Most people know the Big Bang created our universe. Unless one believes humankind to be the work of Zeus, Buddha, a Jewish carpenter’s dad, Constantine’s pagan sun god, or Mohammed, you probably put your faith in science.And if you subscribe to science you know there is truth in the Big Bang — the tremendously awesome explosion that created the universe 13.8 billion years ago. Here’s the thing though — you may be wrong. Indeed, science often is.
Working off Einstein’s famous theory of relativity and 1950s-era research from both theoretical physicist David Bohm and physicist Amal Kumar Raychaudhuri, two modern-day scientists may have recently disproved the Big Bang. As with most complex scientific data, the details of this study wrinkled my brain. The hypothesis, however, did seem clear: the giant explosion that started it all may not have happened at all.
Shortly after the paper was published in February 2015, the media did what media often does — they blew it out of proportion with the magnitude of a cosmic explosion. Headlines declared the “Big Bang is Dead,” internet commenters continued their eternal-but-banal god-versus-science debates, and the study enjoyed a brief 15 minutes of fame before pop culture and curated war coverage gained our attention again.
While this shallow reportage occurred, the scientific community did what they have done for millennia — they quietly sharpened their pencils, dug into the archives and double-checked their research.
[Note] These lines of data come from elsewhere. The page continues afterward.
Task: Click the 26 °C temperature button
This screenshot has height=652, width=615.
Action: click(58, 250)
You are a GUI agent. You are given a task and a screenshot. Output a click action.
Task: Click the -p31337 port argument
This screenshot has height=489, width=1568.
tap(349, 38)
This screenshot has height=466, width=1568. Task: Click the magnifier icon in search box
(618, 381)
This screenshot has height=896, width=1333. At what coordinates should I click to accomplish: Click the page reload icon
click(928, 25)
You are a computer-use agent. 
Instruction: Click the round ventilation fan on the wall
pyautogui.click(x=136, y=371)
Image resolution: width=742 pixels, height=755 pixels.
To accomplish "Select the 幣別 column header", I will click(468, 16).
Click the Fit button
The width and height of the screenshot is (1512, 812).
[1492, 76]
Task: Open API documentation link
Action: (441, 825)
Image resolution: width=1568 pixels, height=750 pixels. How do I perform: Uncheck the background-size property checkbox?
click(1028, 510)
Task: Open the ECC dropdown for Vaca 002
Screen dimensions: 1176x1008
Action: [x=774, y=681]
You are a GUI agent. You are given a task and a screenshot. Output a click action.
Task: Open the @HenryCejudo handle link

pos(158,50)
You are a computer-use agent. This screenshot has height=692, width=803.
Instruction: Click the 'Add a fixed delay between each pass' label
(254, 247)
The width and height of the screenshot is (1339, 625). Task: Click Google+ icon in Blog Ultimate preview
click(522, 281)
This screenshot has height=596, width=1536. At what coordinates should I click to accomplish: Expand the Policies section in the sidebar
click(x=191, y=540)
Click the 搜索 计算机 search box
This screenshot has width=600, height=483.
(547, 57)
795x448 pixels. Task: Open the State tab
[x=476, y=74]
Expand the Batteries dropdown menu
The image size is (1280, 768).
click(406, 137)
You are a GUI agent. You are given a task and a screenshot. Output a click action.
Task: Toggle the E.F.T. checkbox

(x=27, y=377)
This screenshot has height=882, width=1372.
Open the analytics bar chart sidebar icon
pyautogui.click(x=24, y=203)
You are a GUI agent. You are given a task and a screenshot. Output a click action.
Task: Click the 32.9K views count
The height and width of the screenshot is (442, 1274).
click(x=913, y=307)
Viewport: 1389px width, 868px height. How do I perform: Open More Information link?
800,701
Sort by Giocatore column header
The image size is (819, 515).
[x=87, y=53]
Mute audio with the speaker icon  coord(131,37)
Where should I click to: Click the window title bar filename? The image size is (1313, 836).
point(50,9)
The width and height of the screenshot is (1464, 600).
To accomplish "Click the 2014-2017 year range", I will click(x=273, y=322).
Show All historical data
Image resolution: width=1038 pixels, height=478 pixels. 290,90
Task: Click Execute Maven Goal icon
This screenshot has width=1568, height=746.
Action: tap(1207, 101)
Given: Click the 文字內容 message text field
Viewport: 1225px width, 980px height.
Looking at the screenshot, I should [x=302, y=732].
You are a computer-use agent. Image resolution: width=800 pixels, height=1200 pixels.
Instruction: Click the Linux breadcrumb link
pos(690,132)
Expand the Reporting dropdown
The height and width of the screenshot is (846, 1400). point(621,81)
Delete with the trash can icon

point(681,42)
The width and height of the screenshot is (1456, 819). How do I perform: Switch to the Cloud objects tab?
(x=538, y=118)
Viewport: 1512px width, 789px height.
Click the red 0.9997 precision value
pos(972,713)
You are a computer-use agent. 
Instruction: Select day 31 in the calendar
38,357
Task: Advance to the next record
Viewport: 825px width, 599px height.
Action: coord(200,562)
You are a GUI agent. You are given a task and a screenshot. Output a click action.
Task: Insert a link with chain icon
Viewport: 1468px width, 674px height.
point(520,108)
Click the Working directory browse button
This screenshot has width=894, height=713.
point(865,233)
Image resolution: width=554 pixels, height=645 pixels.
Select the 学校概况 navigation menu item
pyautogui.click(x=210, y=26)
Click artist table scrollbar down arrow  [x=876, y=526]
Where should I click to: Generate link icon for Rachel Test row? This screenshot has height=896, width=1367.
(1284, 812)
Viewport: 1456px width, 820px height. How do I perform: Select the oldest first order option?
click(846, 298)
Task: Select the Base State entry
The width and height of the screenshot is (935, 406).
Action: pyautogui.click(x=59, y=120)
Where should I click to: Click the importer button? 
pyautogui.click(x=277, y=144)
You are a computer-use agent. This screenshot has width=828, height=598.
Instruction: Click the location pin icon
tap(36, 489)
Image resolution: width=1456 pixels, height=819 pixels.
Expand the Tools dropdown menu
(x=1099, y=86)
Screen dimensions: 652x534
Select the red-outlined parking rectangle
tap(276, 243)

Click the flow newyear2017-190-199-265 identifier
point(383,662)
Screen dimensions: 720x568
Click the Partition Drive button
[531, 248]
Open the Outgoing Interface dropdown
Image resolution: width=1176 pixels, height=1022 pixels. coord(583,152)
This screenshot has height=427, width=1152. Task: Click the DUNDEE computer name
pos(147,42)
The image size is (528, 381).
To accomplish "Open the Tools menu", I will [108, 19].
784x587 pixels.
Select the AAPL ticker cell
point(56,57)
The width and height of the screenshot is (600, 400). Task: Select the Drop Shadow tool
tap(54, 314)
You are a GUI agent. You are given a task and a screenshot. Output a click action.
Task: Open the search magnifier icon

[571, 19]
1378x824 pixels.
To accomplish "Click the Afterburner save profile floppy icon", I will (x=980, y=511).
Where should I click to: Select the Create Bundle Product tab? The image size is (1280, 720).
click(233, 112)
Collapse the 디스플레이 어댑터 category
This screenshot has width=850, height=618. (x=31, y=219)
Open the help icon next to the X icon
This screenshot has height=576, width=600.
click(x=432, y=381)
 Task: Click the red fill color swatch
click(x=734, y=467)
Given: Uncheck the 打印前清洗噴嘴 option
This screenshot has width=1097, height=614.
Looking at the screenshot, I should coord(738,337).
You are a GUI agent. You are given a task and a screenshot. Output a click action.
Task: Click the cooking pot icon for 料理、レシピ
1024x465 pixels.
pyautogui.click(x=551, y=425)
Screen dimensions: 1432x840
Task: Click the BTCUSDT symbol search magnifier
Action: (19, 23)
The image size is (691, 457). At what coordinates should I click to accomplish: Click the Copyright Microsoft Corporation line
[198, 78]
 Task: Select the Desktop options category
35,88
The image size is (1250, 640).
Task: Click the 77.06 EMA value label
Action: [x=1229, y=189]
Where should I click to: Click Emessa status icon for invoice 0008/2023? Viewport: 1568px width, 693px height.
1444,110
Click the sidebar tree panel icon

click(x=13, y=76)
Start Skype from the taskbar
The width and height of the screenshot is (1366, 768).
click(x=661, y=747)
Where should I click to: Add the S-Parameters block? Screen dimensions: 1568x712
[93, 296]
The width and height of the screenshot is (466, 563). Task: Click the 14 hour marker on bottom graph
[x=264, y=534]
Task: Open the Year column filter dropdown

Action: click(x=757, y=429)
After all, maybe these new dudes had a point? No one could be certain they were correct until it had been peer-reviewed and proven. This is science, after all. It takes a long time to get right. In fact, it takes forever.
Contrary to those who continue to spread the falsity that “science is the new religion,” I maintain that science is not a belief. It is a process. It is a method in which we strip away what is empirically wrong in the search for what is undeniably right. But here’s the rub. As we evolve both in culture and academia, new evidence is unearthed.
What we know as truth changes shape. The truth never changes; only what we perceive as truth. We build on the milestones, and also on the mistakes. We evolve. Most of us, anyway. Science is, in practice, an unending act of humility in the pursuit of truth. It means saying you’re wrong without having to say you’re sorry. It means your peers do not tear you down but, rather, thank you — even when you’ve been incorrect. Imagine if we all lived this way. Being wrong has never been so beautiful.